Dlaczego poniemieckie mauzolea, jak Wagnerów w Dziećmorowicach, są w tak złym stanie?

- Wiele lat temu porządkowałem ten cmentarz, podobnie jak poniemiecki cmentarz w Walimiu. Grobowiec należał do rodziny, która budowała włości w Dziećmorowicach i dbała o swój majątek ziemski. Jest tam jeszcze dwór, który do nich należał - mówi Łukasz Kazek, dziennikarz i regionalista.

W 2013 roku głośno było o fundacji, którą założył po to, by ratować właśnie takie poniemieckie nekropolie, o których po wojnie zapomniano, regularnie plądrowano i dewastowano w myśl zasady poniemieckie to nie nasze przecież.

- Prowadziłem tę fundację tylko dwa lata i musiałem zamknąć. Wtedy nie było jeszcze woli, by dbać o takie miejsca, by stworzyć szlak cmentarzy ewangelicko - augsburskich. Opór, brak zainteresowania. Teraz trochę zmieniło się podejście społeczeństwa do tego tematu, choć nie radykalnie - zaznacza Łukasz Kazek.

Takich zabytkowych nekropolii jest na Dolnym Śląsku całe mnóstwo.

- Problem jest z nimi taki, że nie ma komu finansować ich odnowienia - tłumaczy Anna Nowakowska, kierownik wałbrzyskiej delegatury Wojewódzkiego Urzędu Ochrony Zabytków we Wrocławiu. - Choć nie wszystkich - zaznacza jednocześnie.

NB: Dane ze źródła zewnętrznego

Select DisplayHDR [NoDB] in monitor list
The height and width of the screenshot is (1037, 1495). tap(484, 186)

Więcej szczęścia mają takie mauzolea, jak choćby mauzoleum Hochbergów w Książu, czyli te które znajdują się w przestrzeni turystycznej, gdzie panuje duży ruch. W interesie gospodarza zabytku jest to, by udostępnić takie miejsce turystom. Ma to po prostu ekonomiczny sens. Odnowienie ich na starym cmentarzu już niekoniecznie.

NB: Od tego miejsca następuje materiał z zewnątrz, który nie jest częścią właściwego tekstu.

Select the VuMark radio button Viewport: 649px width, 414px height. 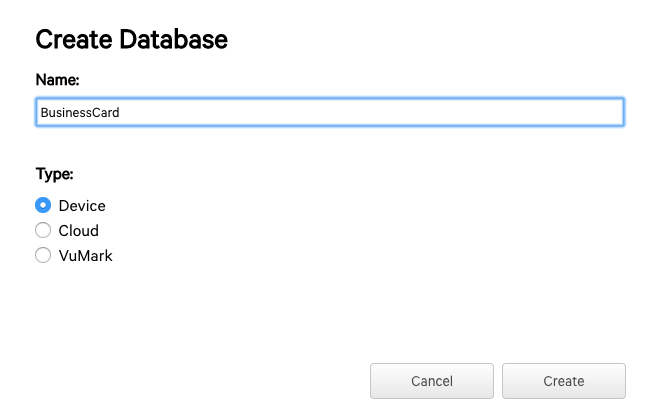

- Jeśli nie żyją bliscy rodziny pochowanej w takim mauzoleum albo nie leży ono w zainteresowaniu jakiejś społeczności, to rozpadają się na naszych oczach - zaznacza Anna Nowakowska

Zdewastowanym cmentarzem w Dziećmorowicach zajęła się kilkanaście lat temu miejscowa parafia

Uprzątnęła ludzkie szczątki, oczyściła cmentarz. Sporo trzeba zainwestować w zabytkowy kościół św. Jana w Dziećmorowicach.

"Wzmiankowany w 1372 r., w obecnej postaci wzniesiony w latach 1827–1829, być może na miejscu poprzedniej świątyni. We wnętrzu świątyni zachowały się m.in.: ołtarz główny z XVIII w., dwa ołtarze boczne, neobarokowe z 1830 r., ambona renesansowa z ok. 1620 r., chrzcielnica wykonana z piaskowca z 1600 r., oraz 15 płyt nagrobnych z piaskowca".

Więcej szczęścia mają grobowce, które leżą na terenie gmin, gdzie burmistrzowie dostrzegą ich potencjał. Tak się stało choćby w Złotym Stoku, gdzie odnowiono mauzoleum Güttlerów , a obiekt zdobył tytuł "Zabytek zadbany". Planowany jest remont mauzoleum w Strzegomiu. Można zwiedzać przepiękne mauzoleum w Ołdrzychowicach Kłodzkich, zdaniem wałbrzyskiej konserwatorki, bodaj najpiękniejsze na Dolnym Śląsku. Słońce zaświeciło też dla mauzoleum w Mrokocinie, o którym niedawno pisaliśmy. Okazuje się, że obiekt otrzyma rządowe wsparcie i zostanie odrestaurowany.

Czy o grobowiec rodziny Wagnerów uda się komuś jeszcze zawalczyć, zanim runie i zostanie po nim już tylko sterta gruzu? Trudno powiedzieć. Warto jednak pamiętać, że pochowanym tam zmarłym należy się szacunek i spokój. O czym wielu współczesnych zapomina.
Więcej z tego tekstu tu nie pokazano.